Exam AWS Certified Security - Specialty SCS-C02 topic 1 question 285 discussion

Answer is B you need to accept ephemeral range for your tcp response to flow back 443 <-> 1000-65535 example custom network acl https://docs.aws.amazon.com/vpc/latest/userguide/custom-network-acl.html

Responses to requests sent to port 443 will use ephemeral ports (1024–65535). As for option C, allowing inbound traffic on ephemeral ports (1024–65535) is in rule 200, which is evaluated after the rule denying MySQL traffic (rule 100), returning traffic will be blocked before being allowed.

This configuration ensures that: Inbound traffic on MySQL port 3306 is denied. Inbound traffic on TCP port 443 (used for TLS) is allowed. Outbound traffic on TCP port 443 is allowed. This setup improves the subnet security by restricting unwanted inbound traffic while allowing necessary outbound traffic for internet services using TLS.
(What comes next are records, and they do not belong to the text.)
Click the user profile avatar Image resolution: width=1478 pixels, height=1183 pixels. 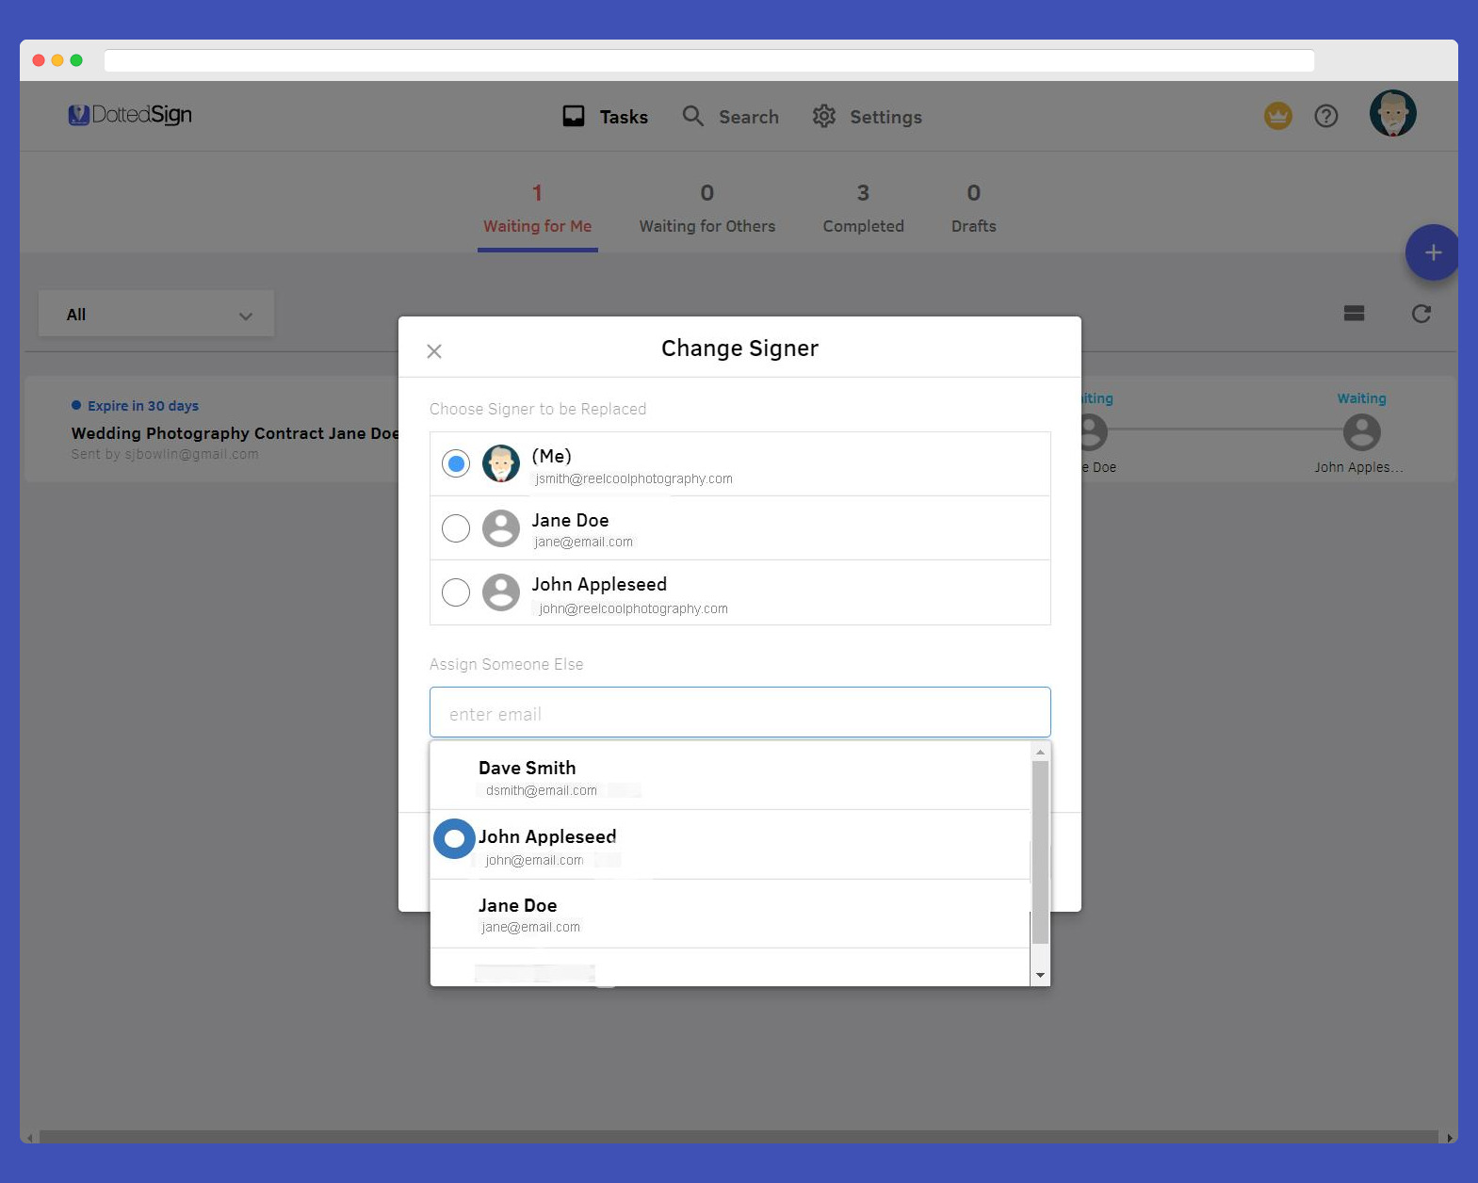point(1392,114)
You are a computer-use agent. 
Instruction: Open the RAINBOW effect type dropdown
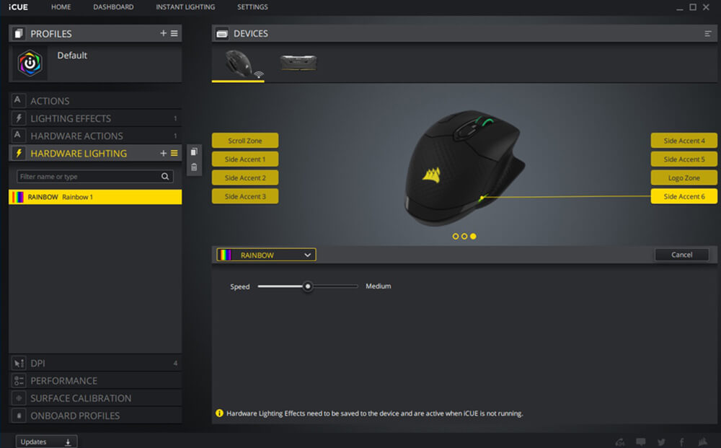click(267, 255)
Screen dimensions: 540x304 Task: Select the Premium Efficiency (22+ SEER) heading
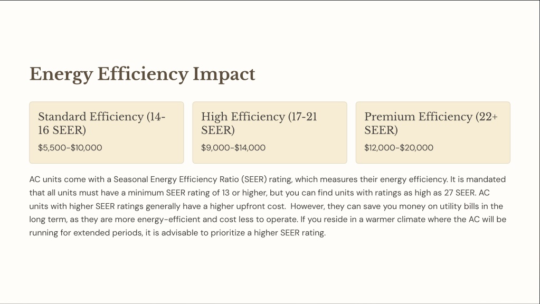point(431,124)
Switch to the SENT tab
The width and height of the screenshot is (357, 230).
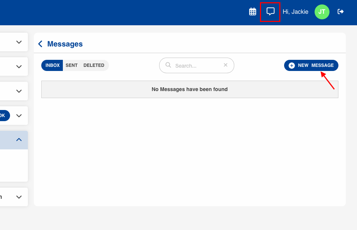(71, 65)
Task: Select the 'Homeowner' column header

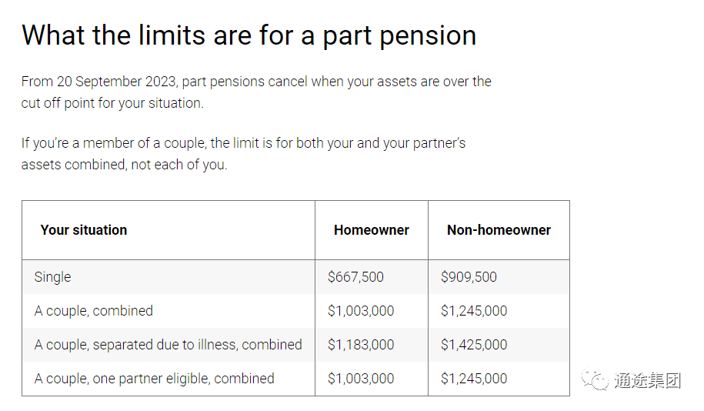Action: click(372, 230)
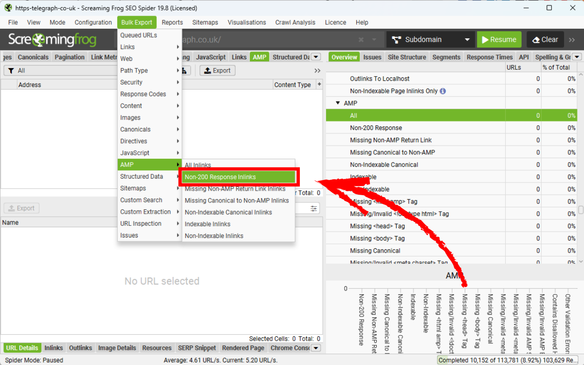
Task: Open the All filter dropdown
Action: click(x=58, y=71)
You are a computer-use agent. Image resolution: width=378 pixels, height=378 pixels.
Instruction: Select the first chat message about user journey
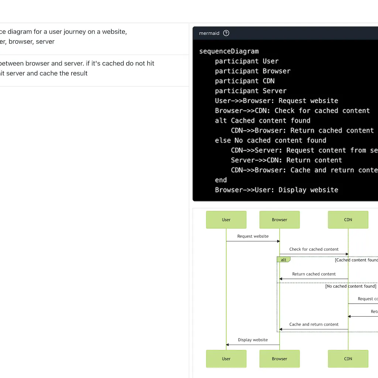pyautogui.click(x=63, y=37)
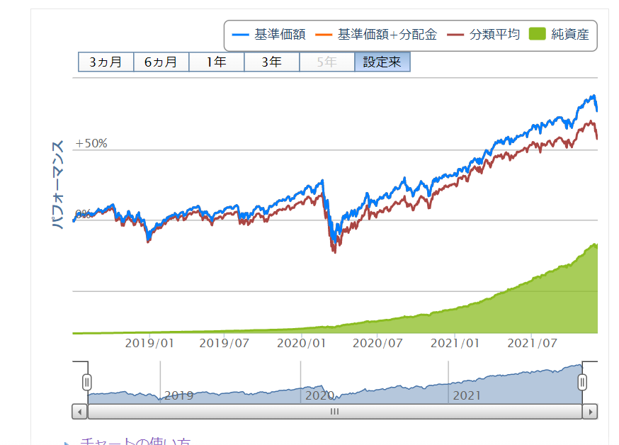Select the 設定来 since-inception range
This screenshot has height=445, width=619.
[x=382, y=62]
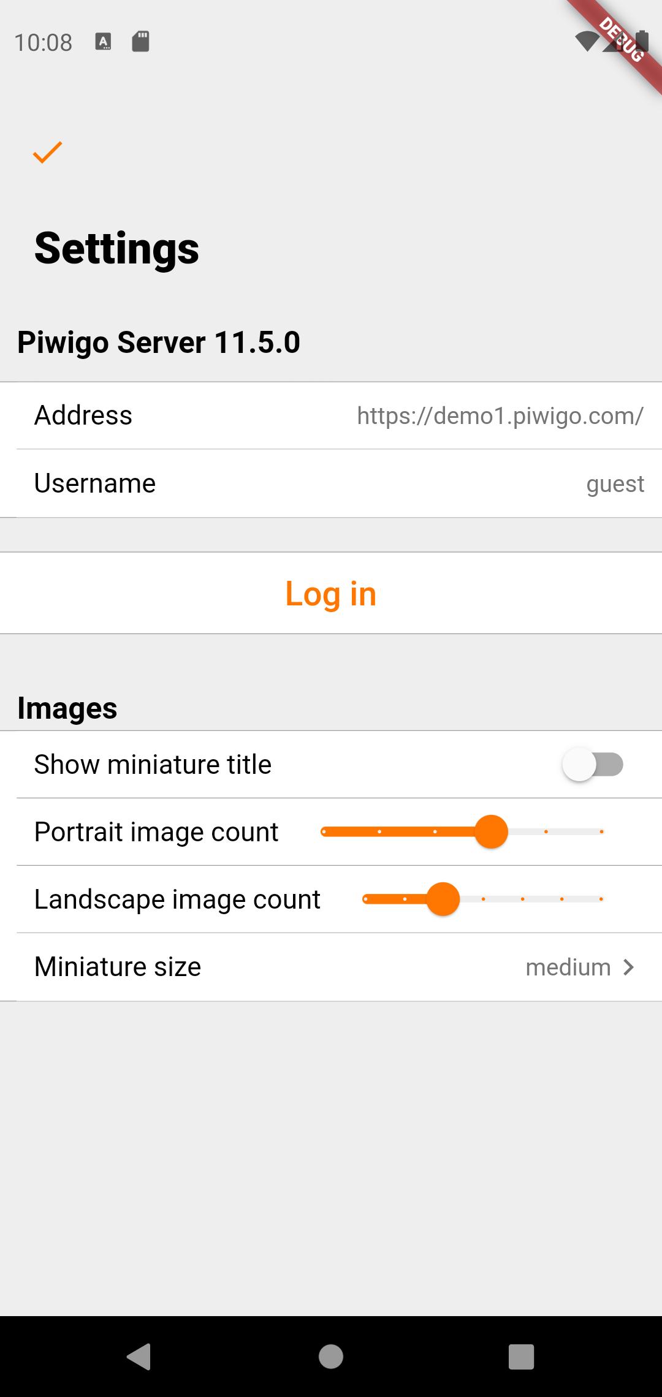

The correct answer is: D Use inbound rule 100 to deny traffic on TCP port 3306. Use inbound rule 200 to allow traffic on TCP port 443. Use outbound rule 100 to allow traffic on TCP port 443. Explanation: Inbound Rule 100 to deny traffic on TCP port 3306: This rule denies inbound traffic on MySQL’s default port (3306). It ensures that no traffic can reach the EC2 instances on that port from external sources. Inbound Rule 200 to allow traffic on TCP port 443: This rule allows inbound HTTPS (TLS) traffic on port 443, which is required for your application to communicate with an external internet service over HTTPS. Outbound Rule 100 to allow traffic on TCP port 443: This rule allows outbound traffic from the EC2 instances on port 443. It ensures that the EC2 instances can establish outbound connections to the internet over HTTPS. This rule set allows secure internet access for outbound TLS traffic on port 443 while denying inbound MySQL traffic on port 3306, fulfilling both requirements for security.